* [TASK BRIEF] Set down exactly the lines from the one containing "Screen dimensions: 571x403" to the final line of the records below, with every picture omitted.

--------------------------------------------------

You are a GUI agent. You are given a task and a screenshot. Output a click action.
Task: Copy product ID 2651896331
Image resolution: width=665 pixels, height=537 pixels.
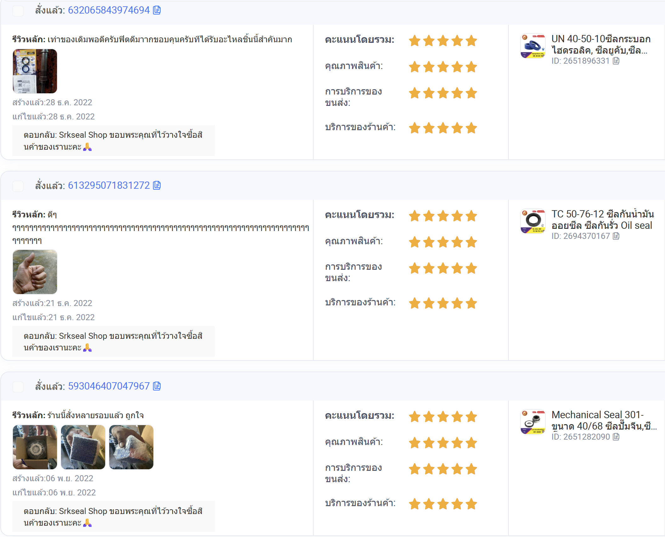[x=616, y=61]
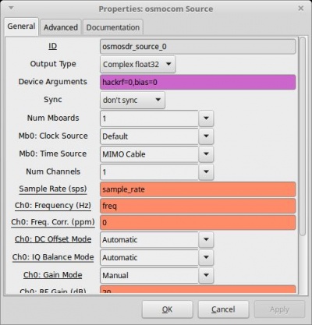The width and height of the screenshot is (312, 325).
Task: Click the Cancel button
Action: (x=223, y=309)
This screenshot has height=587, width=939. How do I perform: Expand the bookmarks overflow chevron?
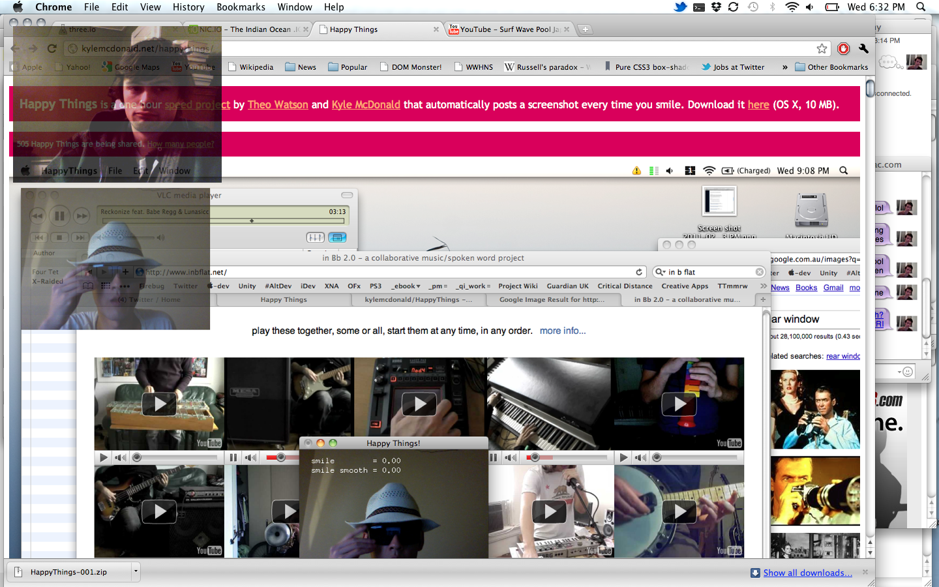click(784, 67)
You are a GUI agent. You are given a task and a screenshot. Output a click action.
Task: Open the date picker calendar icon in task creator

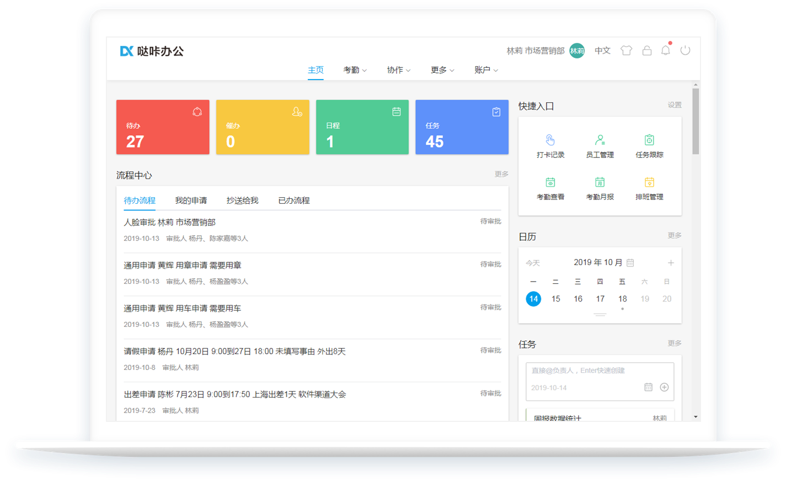[649, 388]
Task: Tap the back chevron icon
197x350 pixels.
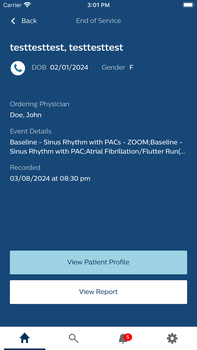Action: tap(13, 21)
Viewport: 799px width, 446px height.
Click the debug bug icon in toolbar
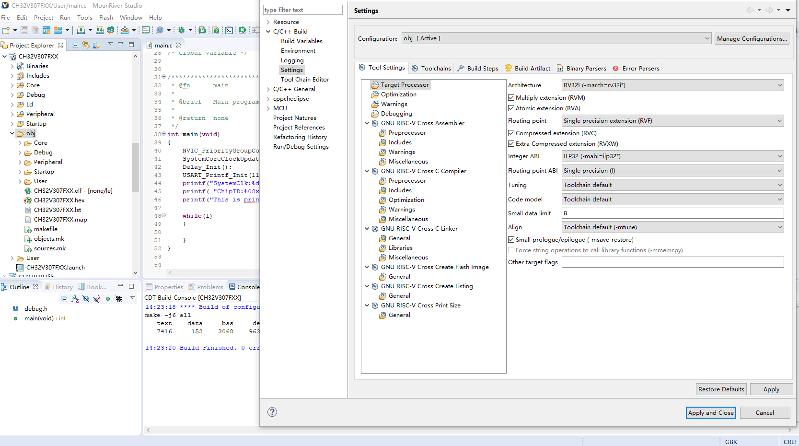(x=181, y=30)
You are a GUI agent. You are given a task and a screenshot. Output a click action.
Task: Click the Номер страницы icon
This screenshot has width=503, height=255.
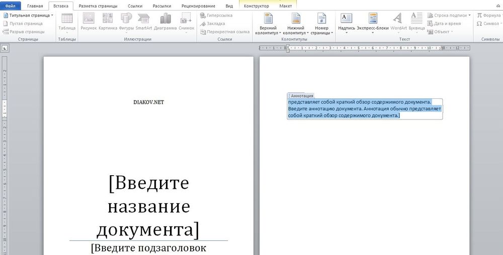click(321, 24)
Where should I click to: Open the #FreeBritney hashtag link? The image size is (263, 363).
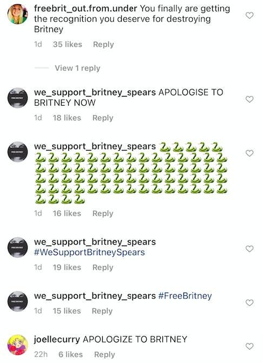[x=185, y=296]
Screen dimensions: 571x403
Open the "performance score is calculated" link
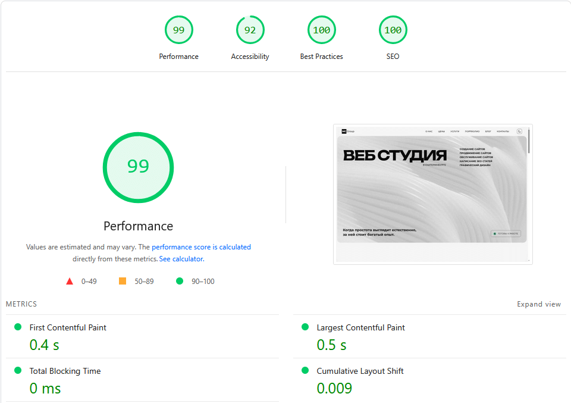click(x=201, y=247)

--------------------------------------------------

* [EXERCISE RESULT]
Screen dimensions: 571x403
Open the "performance score is calculated" link
click(x=201, y=247)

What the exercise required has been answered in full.